--- Supplied text ---
Simplicity Audit: Avoids RL or Graph Neural Networks for the MVP, focusing on robust embeddings and established multi-task architectures.
Architecture Decision Rationale: This decoupled approach ensures horizontal scalability and allows the retrieval and ranking teams to iterate independently.

System Architecture

Pipeline Deep Dive

Data Pipeline

Data Source: Mobile app logs (Protobuf), Video CMS (Metadata), Creator DB (User stats).
Data Ingestion: Kafka for high-throughput event streaming. Using Flink for stateful windowed aggregations (e.g., "how many times was this video watched in the last 10 minutes?").
Data Storage: S3 for the Data Lake (Parquet format, partitioned by date/hour). Snowflake/BigQuery for analytical queries.
Data Processing: Spark for heavy-duty batch processing and feature backfills.
Data Quality: Deequ or Great Expectations for schema validation. Deduplication of events at the Kafka-to-S3 sink.

Feature Pipeline

Feature Definition:
User: Dense embeddings of user history, sparse categorical IDs (City, Language).
Item: Video embeddings (derived from pre-trained CLIP/Audio models), counts (likes, views).
Feature Engineering: Log-transform for counts, Z-score normalization for dense features.
Feature Store: Redis for low-latency (<5ms) online retrieval; S3 for offline training.
Training/Serving Skew: Use a unified feature logging service. During inference, the features used are logged directly to the training set to ensure the model sees exactly what it saw during serving.
---
Problem to work on » Transcribe the passage from the video pipeline design text, starting at "Data Pipeline" and ending at "for analytical queries.". You won't need the listing for any of this.
--- Supplied records ---
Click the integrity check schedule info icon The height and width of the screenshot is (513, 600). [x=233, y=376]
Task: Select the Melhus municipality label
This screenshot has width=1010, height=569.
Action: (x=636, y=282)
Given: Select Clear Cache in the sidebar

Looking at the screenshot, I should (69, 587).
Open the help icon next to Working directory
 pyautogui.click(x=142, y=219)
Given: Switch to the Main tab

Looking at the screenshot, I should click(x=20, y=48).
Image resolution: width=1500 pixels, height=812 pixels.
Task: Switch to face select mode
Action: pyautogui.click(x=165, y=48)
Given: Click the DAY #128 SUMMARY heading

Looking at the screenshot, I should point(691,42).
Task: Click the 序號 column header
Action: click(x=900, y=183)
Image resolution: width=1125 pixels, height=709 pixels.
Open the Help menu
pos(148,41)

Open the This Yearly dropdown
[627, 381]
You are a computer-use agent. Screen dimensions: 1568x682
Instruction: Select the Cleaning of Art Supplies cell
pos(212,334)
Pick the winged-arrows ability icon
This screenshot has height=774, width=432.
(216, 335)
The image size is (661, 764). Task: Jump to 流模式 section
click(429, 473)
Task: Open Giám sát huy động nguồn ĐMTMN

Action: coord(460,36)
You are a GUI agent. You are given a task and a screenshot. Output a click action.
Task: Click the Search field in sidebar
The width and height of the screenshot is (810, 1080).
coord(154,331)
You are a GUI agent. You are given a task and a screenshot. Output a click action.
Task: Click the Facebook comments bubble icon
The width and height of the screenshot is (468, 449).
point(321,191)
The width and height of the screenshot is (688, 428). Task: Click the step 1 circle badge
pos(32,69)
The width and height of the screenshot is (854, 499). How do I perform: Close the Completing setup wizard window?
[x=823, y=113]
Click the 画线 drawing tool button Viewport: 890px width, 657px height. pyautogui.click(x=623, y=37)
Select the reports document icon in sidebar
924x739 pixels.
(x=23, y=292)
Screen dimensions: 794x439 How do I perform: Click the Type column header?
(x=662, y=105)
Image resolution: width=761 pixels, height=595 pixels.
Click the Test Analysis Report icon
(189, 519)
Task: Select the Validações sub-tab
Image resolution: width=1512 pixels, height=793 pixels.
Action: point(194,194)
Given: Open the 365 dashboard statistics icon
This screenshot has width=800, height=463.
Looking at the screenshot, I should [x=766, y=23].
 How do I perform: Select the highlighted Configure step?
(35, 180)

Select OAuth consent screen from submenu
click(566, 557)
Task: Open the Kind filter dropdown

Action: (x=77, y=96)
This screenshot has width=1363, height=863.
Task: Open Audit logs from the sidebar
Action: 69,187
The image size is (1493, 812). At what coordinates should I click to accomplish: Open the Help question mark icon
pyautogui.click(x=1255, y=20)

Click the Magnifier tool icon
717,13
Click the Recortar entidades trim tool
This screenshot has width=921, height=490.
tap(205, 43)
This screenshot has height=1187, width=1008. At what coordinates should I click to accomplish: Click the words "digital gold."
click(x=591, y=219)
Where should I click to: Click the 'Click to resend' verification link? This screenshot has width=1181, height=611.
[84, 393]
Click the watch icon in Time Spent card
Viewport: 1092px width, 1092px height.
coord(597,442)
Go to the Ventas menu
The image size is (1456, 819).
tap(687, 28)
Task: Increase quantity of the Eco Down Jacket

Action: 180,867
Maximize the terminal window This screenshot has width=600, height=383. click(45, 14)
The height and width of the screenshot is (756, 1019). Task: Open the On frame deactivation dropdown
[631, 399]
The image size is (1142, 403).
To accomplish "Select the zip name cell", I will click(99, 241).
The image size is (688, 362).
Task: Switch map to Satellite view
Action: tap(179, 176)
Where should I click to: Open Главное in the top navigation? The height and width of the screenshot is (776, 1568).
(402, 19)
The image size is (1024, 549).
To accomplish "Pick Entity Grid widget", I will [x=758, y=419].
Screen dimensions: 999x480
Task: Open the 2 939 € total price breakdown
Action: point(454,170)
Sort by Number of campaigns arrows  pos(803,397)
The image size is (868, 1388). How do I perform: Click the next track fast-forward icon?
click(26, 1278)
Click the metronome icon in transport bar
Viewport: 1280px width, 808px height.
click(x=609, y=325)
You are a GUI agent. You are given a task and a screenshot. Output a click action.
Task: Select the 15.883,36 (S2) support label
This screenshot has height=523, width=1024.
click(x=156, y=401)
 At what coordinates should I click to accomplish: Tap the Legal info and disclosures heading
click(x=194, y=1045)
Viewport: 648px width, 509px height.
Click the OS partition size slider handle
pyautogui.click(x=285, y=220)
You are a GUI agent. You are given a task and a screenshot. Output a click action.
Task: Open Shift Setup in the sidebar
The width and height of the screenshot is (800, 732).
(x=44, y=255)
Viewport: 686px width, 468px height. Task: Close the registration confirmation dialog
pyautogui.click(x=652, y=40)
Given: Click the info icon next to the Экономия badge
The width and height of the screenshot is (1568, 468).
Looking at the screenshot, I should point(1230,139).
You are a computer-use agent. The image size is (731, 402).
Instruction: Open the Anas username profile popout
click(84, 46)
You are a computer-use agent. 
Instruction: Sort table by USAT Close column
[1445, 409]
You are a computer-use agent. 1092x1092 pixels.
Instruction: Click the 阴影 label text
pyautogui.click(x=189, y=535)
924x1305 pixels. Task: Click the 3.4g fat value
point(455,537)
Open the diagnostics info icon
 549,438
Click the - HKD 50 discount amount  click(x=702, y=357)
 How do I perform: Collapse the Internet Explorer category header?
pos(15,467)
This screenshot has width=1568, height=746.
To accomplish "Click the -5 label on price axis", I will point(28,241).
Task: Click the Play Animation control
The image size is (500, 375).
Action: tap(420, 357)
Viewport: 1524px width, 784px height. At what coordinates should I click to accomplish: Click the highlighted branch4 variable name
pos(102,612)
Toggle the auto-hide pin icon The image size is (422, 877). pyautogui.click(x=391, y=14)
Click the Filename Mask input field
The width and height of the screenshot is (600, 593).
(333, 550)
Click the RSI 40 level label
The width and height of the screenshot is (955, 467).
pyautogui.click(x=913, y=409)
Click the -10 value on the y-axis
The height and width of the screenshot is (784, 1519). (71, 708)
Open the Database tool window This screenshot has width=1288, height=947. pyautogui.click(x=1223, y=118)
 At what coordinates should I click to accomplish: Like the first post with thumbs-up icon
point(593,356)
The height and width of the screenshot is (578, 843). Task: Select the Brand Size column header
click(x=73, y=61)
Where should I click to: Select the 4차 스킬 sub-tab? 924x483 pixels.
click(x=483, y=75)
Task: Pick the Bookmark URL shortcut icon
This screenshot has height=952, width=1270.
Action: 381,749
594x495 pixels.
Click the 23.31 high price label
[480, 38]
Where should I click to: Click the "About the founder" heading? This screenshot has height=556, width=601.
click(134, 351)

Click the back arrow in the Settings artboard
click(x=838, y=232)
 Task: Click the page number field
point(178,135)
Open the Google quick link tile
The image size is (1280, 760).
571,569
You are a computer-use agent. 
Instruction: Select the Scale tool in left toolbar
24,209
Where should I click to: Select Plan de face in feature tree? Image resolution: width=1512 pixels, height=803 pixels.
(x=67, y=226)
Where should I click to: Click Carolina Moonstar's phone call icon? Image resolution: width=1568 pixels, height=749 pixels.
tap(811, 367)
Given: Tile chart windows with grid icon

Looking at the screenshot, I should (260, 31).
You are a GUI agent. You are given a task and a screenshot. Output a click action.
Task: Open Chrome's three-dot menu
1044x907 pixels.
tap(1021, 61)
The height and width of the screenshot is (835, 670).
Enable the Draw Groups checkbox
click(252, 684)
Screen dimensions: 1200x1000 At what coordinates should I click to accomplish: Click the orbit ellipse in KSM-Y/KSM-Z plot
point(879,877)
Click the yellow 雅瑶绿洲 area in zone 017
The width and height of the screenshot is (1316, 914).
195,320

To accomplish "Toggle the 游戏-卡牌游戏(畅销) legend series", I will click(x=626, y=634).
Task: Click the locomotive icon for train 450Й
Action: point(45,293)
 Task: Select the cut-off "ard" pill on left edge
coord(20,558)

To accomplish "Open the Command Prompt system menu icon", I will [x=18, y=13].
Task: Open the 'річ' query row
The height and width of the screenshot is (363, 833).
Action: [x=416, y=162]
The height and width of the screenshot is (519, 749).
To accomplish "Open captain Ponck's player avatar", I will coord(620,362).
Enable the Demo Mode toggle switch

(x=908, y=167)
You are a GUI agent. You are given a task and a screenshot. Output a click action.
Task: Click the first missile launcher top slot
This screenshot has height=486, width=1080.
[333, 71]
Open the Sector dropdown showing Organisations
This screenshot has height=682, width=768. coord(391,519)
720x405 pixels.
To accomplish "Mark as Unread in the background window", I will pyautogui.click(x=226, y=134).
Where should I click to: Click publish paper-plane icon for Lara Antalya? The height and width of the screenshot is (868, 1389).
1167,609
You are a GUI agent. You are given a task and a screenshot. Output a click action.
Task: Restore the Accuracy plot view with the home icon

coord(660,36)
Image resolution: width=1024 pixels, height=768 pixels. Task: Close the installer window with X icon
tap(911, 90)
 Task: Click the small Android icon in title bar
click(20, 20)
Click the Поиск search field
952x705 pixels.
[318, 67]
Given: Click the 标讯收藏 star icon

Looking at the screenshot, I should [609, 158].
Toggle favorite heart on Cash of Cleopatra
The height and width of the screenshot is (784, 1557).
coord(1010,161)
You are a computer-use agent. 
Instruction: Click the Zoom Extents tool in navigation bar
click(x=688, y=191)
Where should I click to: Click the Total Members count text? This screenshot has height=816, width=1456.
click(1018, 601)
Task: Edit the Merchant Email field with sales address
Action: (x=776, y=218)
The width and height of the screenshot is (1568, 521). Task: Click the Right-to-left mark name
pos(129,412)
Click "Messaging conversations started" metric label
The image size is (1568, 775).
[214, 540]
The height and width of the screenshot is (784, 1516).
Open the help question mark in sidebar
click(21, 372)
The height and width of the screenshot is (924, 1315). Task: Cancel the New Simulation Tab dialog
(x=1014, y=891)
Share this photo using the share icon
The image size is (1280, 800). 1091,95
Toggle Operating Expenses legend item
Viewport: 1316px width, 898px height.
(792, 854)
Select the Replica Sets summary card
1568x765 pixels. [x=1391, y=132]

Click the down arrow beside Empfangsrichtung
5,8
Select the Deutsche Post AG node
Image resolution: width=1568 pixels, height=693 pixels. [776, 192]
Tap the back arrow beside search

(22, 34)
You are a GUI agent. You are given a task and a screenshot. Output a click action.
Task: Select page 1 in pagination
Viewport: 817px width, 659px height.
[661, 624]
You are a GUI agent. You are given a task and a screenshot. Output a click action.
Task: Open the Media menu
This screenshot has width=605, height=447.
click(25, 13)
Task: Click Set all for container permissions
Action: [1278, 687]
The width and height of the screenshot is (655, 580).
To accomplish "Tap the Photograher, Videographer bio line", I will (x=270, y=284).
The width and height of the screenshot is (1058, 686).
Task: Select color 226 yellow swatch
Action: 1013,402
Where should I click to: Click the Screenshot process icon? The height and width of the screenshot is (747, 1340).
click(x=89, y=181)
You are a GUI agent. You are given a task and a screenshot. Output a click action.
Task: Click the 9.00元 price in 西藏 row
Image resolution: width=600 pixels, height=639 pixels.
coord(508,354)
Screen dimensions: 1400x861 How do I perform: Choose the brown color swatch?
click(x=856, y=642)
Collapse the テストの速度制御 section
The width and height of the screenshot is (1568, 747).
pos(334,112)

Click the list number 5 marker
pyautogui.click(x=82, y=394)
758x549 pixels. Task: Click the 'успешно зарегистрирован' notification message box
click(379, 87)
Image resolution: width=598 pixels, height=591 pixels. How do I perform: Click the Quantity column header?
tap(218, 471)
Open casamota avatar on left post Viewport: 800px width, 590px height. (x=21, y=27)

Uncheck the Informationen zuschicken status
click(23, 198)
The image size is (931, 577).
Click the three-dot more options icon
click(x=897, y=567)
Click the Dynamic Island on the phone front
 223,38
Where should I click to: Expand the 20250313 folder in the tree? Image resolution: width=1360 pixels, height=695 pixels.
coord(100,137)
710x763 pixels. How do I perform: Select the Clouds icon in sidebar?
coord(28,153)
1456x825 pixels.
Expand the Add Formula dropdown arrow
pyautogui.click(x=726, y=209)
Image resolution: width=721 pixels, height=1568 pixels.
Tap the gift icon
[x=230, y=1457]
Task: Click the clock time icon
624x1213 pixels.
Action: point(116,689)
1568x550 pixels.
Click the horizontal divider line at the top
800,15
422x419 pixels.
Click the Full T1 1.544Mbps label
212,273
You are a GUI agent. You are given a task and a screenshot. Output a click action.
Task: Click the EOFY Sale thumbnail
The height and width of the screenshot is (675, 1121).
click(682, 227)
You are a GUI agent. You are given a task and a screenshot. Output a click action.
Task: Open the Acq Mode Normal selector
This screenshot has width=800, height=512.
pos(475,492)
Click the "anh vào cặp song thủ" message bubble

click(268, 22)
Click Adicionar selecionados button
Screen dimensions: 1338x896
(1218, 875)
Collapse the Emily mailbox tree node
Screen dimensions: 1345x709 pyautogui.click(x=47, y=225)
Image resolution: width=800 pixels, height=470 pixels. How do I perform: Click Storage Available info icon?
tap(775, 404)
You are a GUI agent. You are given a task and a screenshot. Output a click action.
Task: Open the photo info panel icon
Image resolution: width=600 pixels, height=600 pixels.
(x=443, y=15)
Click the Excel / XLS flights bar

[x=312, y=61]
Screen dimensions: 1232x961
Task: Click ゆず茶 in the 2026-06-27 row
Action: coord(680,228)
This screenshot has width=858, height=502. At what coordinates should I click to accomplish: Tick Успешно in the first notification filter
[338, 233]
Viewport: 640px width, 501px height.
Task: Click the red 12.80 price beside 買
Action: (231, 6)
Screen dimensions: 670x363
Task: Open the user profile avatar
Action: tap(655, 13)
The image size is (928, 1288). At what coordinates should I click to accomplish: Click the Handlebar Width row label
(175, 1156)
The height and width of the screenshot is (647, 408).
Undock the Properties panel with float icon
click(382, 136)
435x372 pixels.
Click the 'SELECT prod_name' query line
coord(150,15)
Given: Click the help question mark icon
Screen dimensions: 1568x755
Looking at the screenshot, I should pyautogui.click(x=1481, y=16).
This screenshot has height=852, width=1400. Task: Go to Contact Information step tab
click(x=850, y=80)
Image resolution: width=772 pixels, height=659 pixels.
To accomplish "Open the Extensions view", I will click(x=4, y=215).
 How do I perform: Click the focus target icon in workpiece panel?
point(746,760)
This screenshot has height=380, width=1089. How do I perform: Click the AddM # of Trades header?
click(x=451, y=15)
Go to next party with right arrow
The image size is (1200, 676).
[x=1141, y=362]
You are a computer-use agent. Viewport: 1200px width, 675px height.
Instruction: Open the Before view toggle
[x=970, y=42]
---
Output of the task »
Data Pipeline

Data Source: Mobile app logs (Protobuf), Video CMS (Metadata), Creator DB (User stats).
Data Ingestion: Kafka for high-throughput event streaming. Using Flink for stateful windowed aggregations (e.g., "how many times was this video watched in the last 10 minutes?").
Data Storage: S3 for the Data Lake (Parquet format, partitioned by date/hour). Snowflake/BigQuery for analytical queries.